→ **Angegebenes Ziel 1**: Zitiere sämtliche Einträge aus der Datensammlung wörtlich und lass dabei die Bilder weg.

→ **Gezeigter Textauszug**:
┄┄┄┄┄┄┄┄┄┄┄┄┄┄┄┄┄┄┄┄

Der Zugang zur EIX, den man mit dem Scalable-Depot bekommt, bedeutet keine Einschränkung der bisherigen Handelsmöglichkeiten. Kunden können auch weiterhin über gettex und Xetra handeln. An den Orderpreisen änderte sich nichts, die EIX ist im neuen Preis- und Leistungsverzeichnis für das Scalable-Depot gleichgestellt mit gettex. Auch die drei Abomodelle Free, Prime und Prime+ sind dort weiterhin aufgeführt, wobei Prime seit August nicht mehr neu abgeschlossen werden kann. Eine vollständige Trennung von der Baader Bank ist es nicht, da Scalable den Handel über gettex weiterhin anbietet, wo die Baader Bank als Market-Maker aktiv ist. Dies erklärt im Nachhinein die vor einigen Wochen von der Baader Bank kommunizierte Mitteilung, einen mehrjährigen Kooperationsvertrag mit Scalable Capital geschlossen zu haben. Es bleibt zu beobachten, ob die Kurse auf EIX ähnlich fair wie auf gettex sein werden und ob auch andere Broker den Handelsplatz anbinden.
Beim bisherigen Depot bei der Baader Bank wurden die an Scalable gezahlten Orderpreise nicht automatisch steuermindernd berücksichtigt, da sie als "Entgelt für Abschlussvermittlung" ausgewiesen waren und von einem anderen Unternehmen als der orderausführenden Bank erhoben wurden. Kunden deklarierten diese Orderentgelte (nicht zu verwechseln mit dem Abopreis) gegebenenfalls selbst in ihrer Steuererklärung oder verzichteten wegen ihrer geringen Höhe darauf. Dass Scalable Capital künftig selbst das orderausführende Institut ist und nicht mehr als Abschlussvermittler auftritt, spricht dafür, dass die Orderpreise - wie es normalerweise üblich ist - direkt als Kauf- bzw. Verkaufskosten berücksichtigt werden. Im neuen Preis- und Leistungsverzeichnis sind sie als "Entgelte für das Finanzkommissionsgeschäft" bezeichnet. Eine offizielle Information von Scalable Capital zur künftigen steuerlichen Behandlung dieser Orderpreise steht noch aus, die FAQ-Seite enthält noch die Informationen zum Baader-Bank-Depot.

┄┄┄┄┄┄┄┄┄┄┄┄┄┄┄┄┄┄┄┄

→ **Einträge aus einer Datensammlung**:
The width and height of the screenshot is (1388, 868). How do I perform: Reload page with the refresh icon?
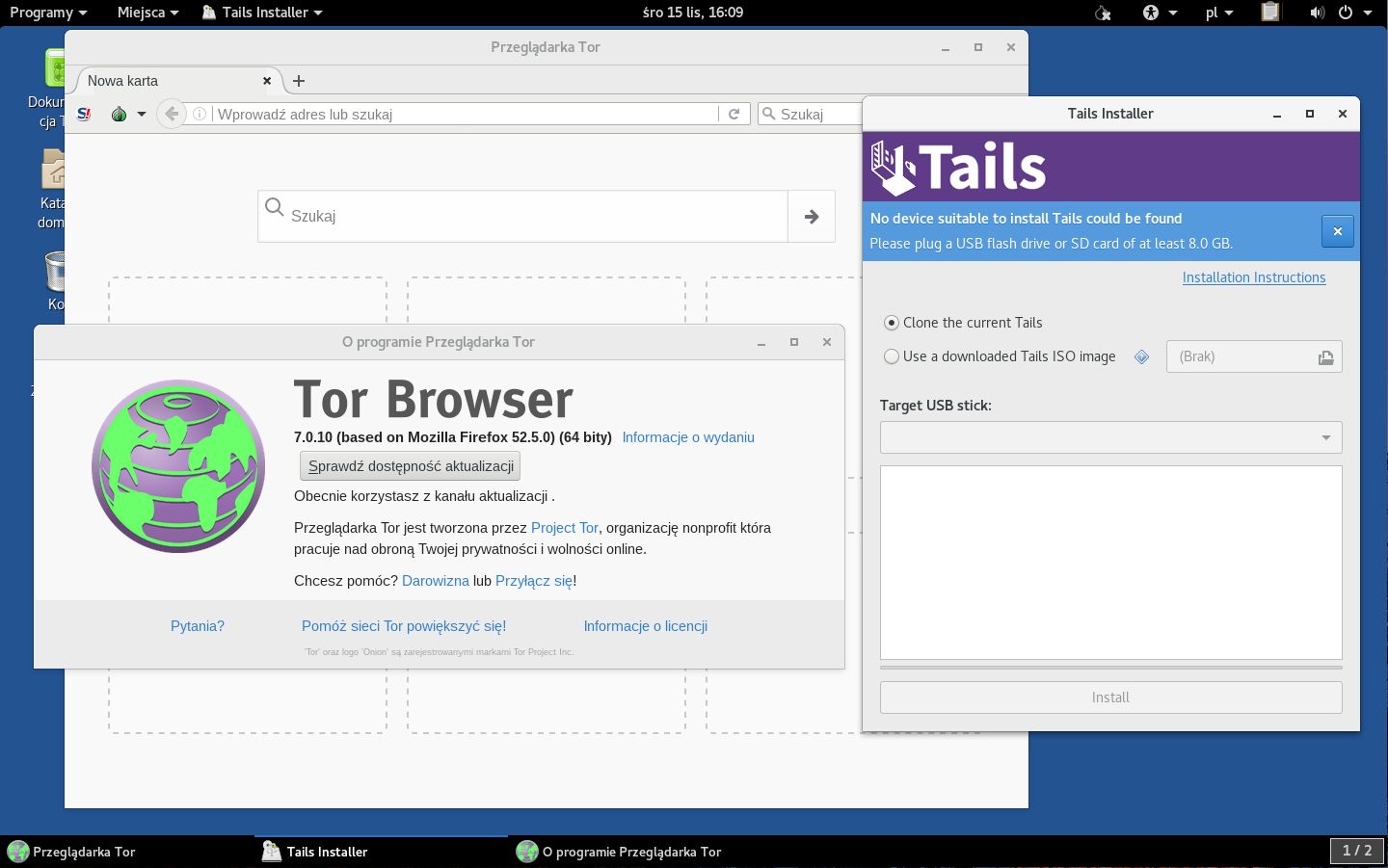734,114
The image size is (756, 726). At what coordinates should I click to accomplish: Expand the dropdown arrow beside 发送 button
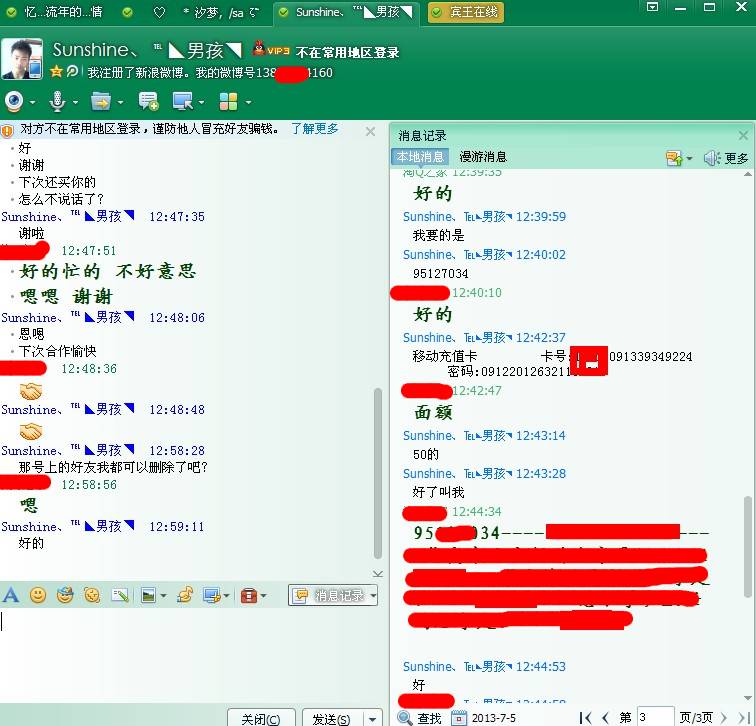click(x=372, y=718)
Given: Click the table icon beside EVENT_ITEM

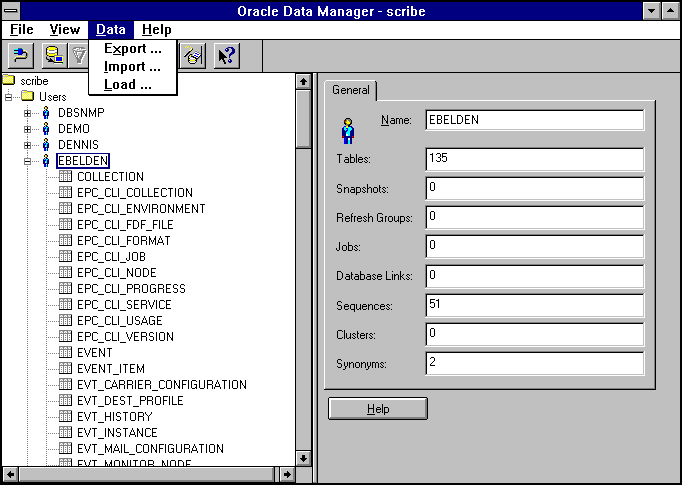Looking at the screenshot, I should [66, 369].
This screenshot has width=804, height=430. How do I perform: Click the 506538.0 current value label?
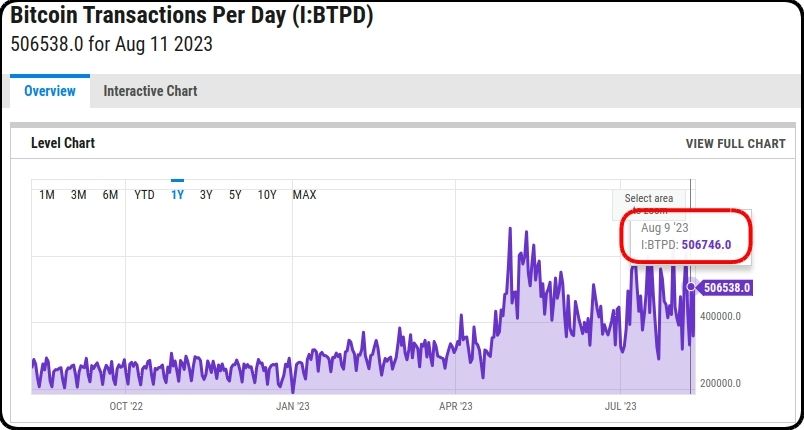pos(725,288)
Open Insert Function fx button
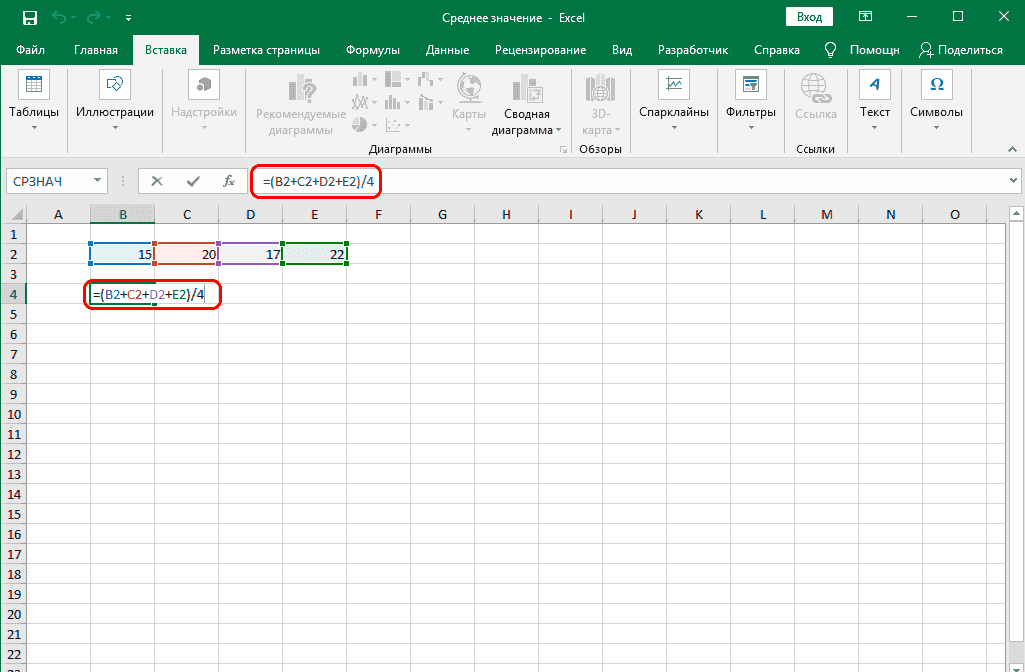The height and width of the screenshot is (672, 1025). point(228,181)
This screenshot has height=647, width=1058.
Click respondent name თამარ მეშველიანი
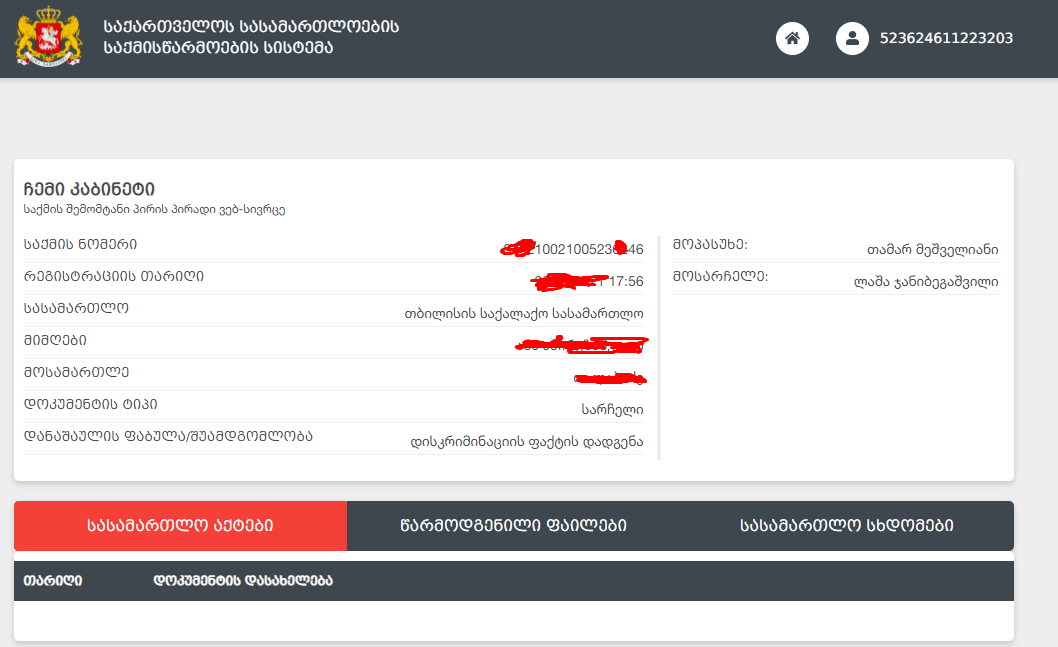932,250
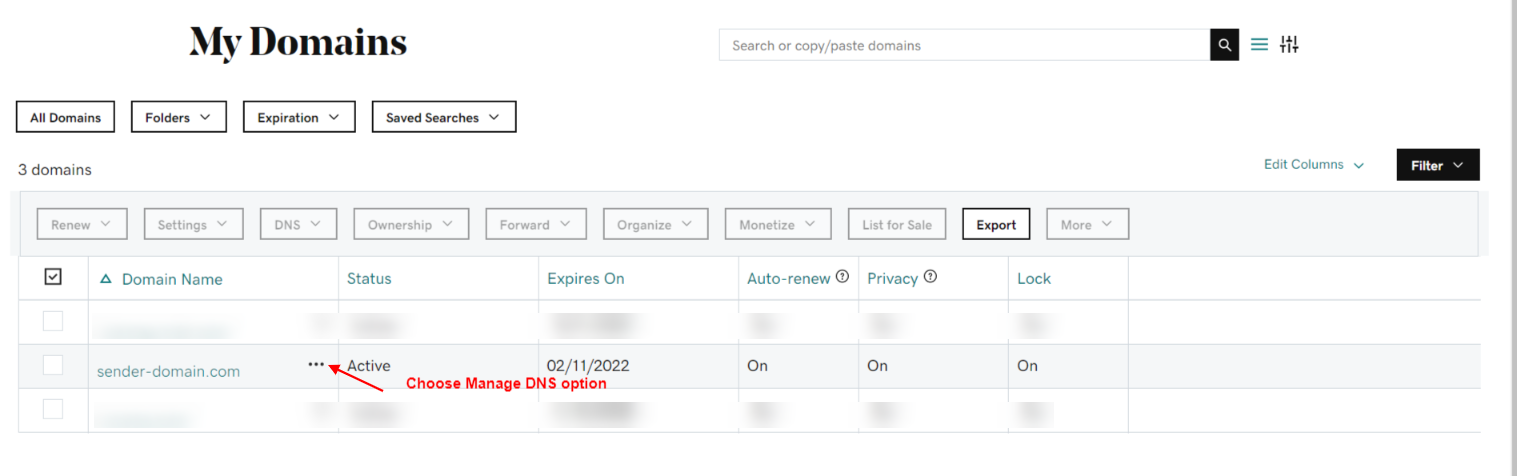Check the box for sender-domain.com row
The height and width of the screenshot is (476, 1517).
tap(53, 365)
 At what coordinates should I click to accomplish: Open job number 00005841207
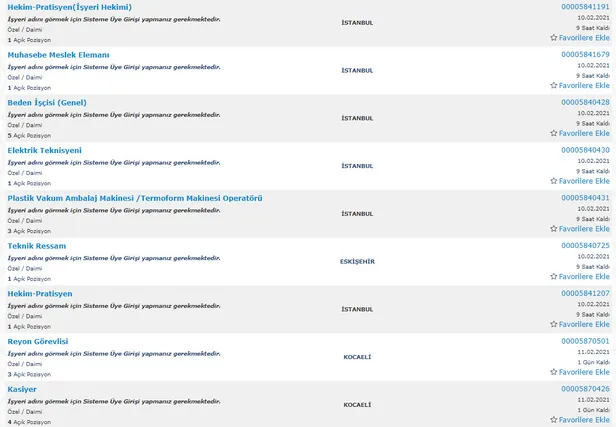[x=585, y=293]
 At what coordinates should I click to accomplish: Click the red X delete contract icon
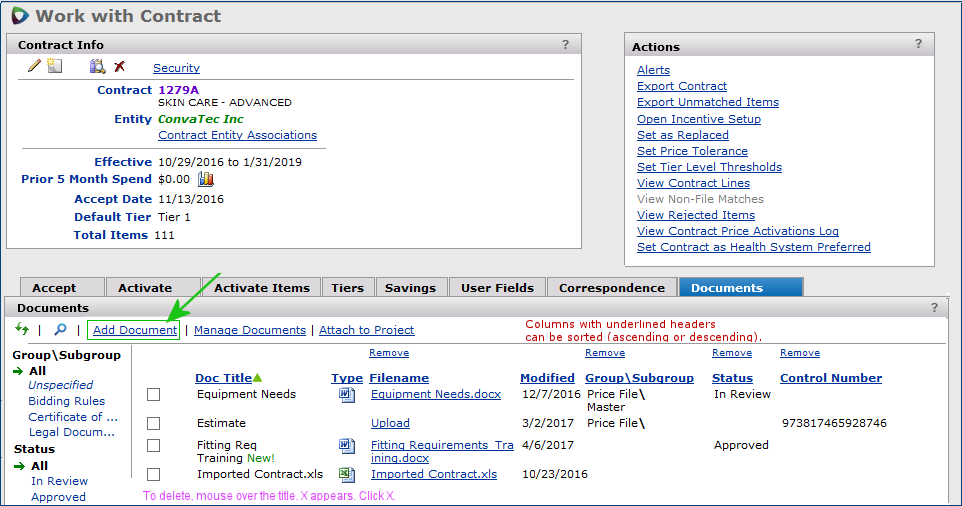119,67
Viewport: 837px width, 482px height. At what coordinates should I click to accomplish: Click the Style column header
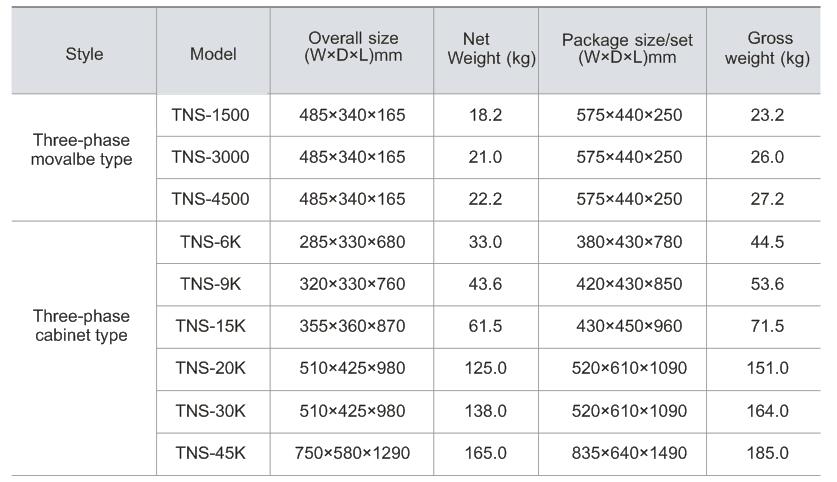(84, 54)
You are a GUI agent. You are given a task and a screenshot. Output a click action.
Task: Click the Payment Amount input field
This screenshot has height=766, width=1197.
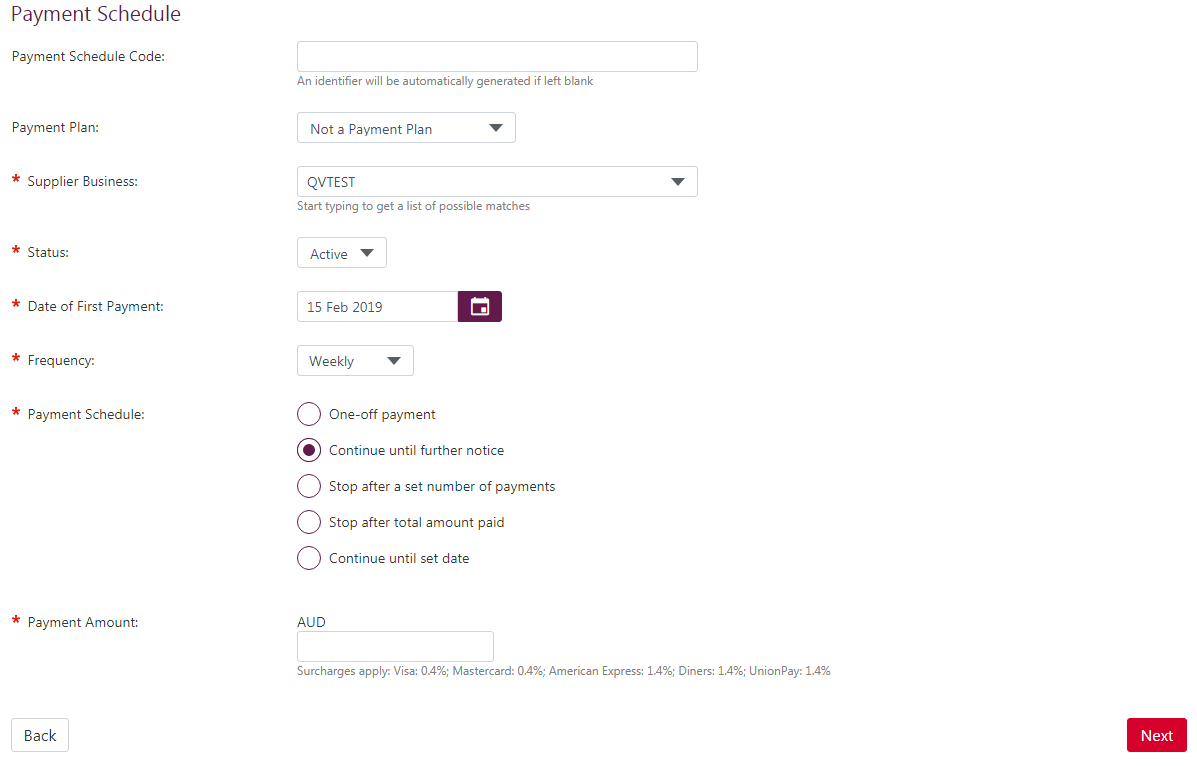tap(395, 646)
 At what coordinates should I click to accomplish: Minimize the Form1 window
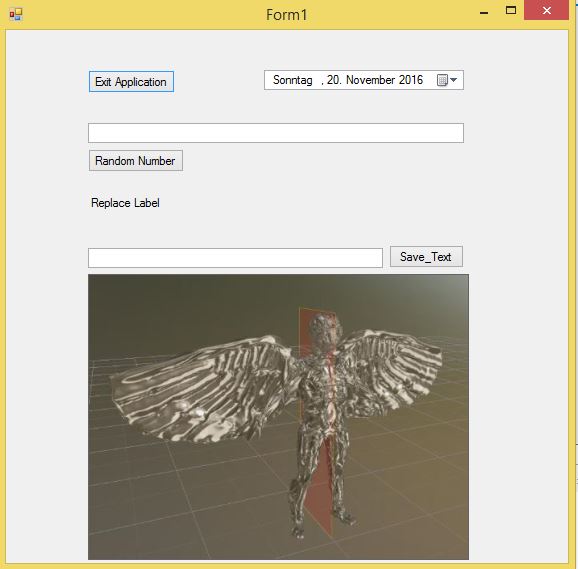tap(484, 12)
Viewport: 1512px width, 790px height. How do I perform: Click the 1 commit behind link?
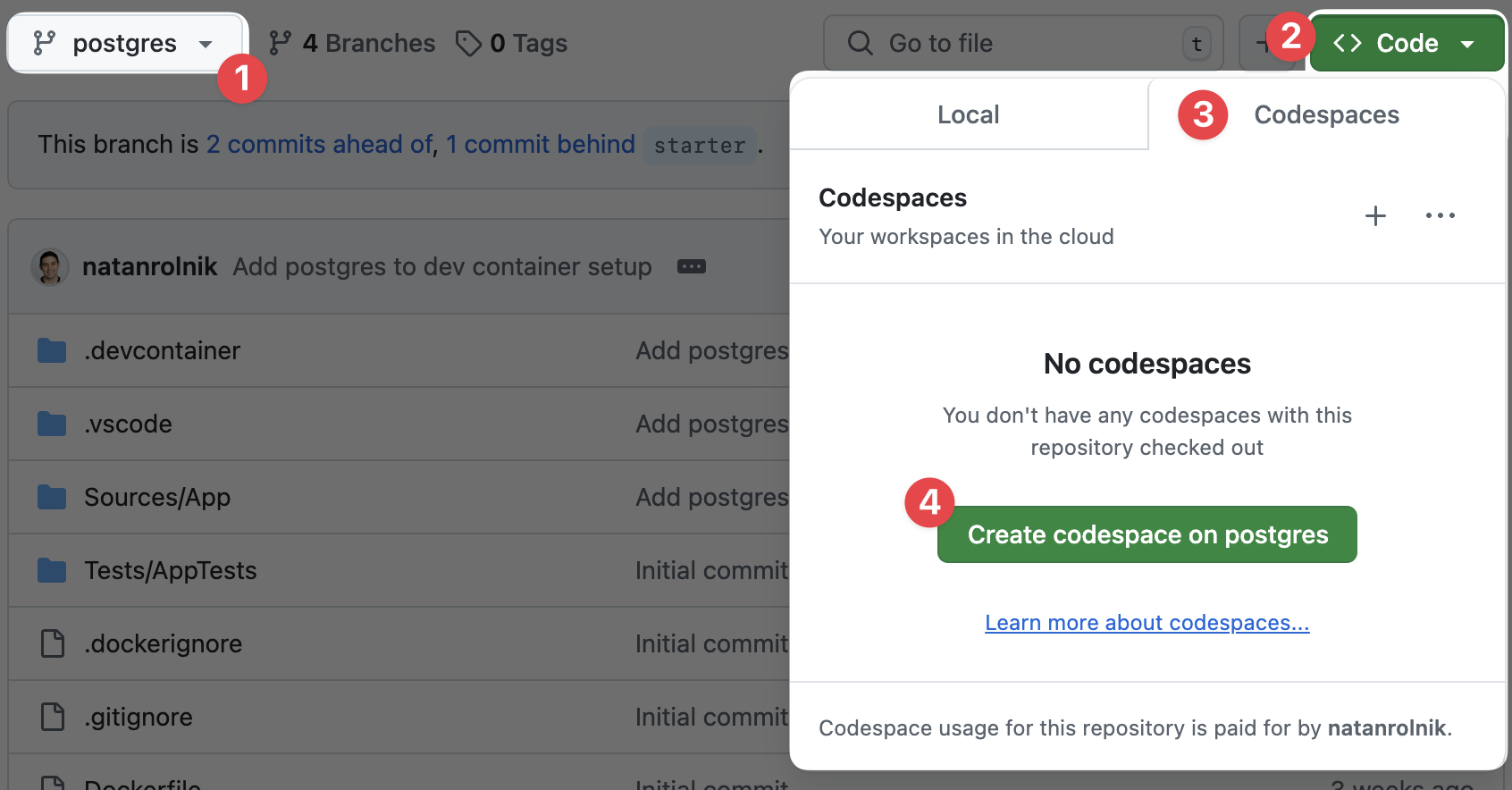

┄┄┄┄┄┄┄┄┄┄┄┄┄┄┄┄┄┄┄┄

→ **Angegebenes Ziel 2**: Prüfe anhand des Textauszugs, ob die Aussagen (a) bis (c) zutreffen: (a) Kunden können weiterhin über gettex handeln. (b) Das Abomodell Prime kann seit August neu abgeschlossen werden. (c) Scalable Capital hat bereits offiziell über die künftige steuerliche Behandlung der Orderpreise informiert. Antworte jeweils mit Ja oder Nein und zitiere die entscheidende Stelle wörtlich.

→ **Antwort 1**:
The width and height of the screenshot is (1388, 868). How do I perform: Reload page with the refresh icon?
734,114
The image size is (756, 726). At what coordinates should I click to accomplish: Expand the dropdown arrow beside 发送 button
click(x=372, y=718)
Given: Click the table icon beside EVENT_ITEM

Looking at the screenshot, I should [66, 369].
This screenshot has width=804, height=430. How do I perform: Click the 506538.0 current value label?
pos(725,288)
Open Insert Function fx button
The height and width of the screenshot is (672, 1025). point(228,181)
This screenshot has height=647, width=1058.
Click respondent name თამარ მეშველიანი
932,250
Check the box for sender-domain.com row
The height and width of the screenshot is (476, 1517).
tap(53, 365)
 At what coordinates should I click to accomplish: Open job number 00005841207
[x=585, y=293]
 At what coordinates should I click to accomplish: Click the red X delete contract icon
119,67
Viewport: 837px width, 482px height. At what coordinates should I click to accomplish: Click the Style column header
(84, 54)
You are a GUI agent. You are given a task and a screenshot. Output a click action.
Task: Click the Payment Amount input field
This screenshot has height=766, width=1197.
tap(395, 646)
 At what coordinates should I click to accomplish: Minimize the Form1 window
tap(484, 12)
Viewport: 1512px width, 790px height. How do I perform: Click the 1 commit behind link?

→ **Antwort 2**:
(a) Ja: „Kunden können auch weiterhin über gettex und Xetra handeln.“
(b) Nein: „wobei Prime seit August nicht mehr neu abgeschlossen werden kann“
(c) Nein: „Eine offizielle Information von Scalable Capital zur künftigen steuerlichen Behandlung dieser Orderpreise steht noch aus“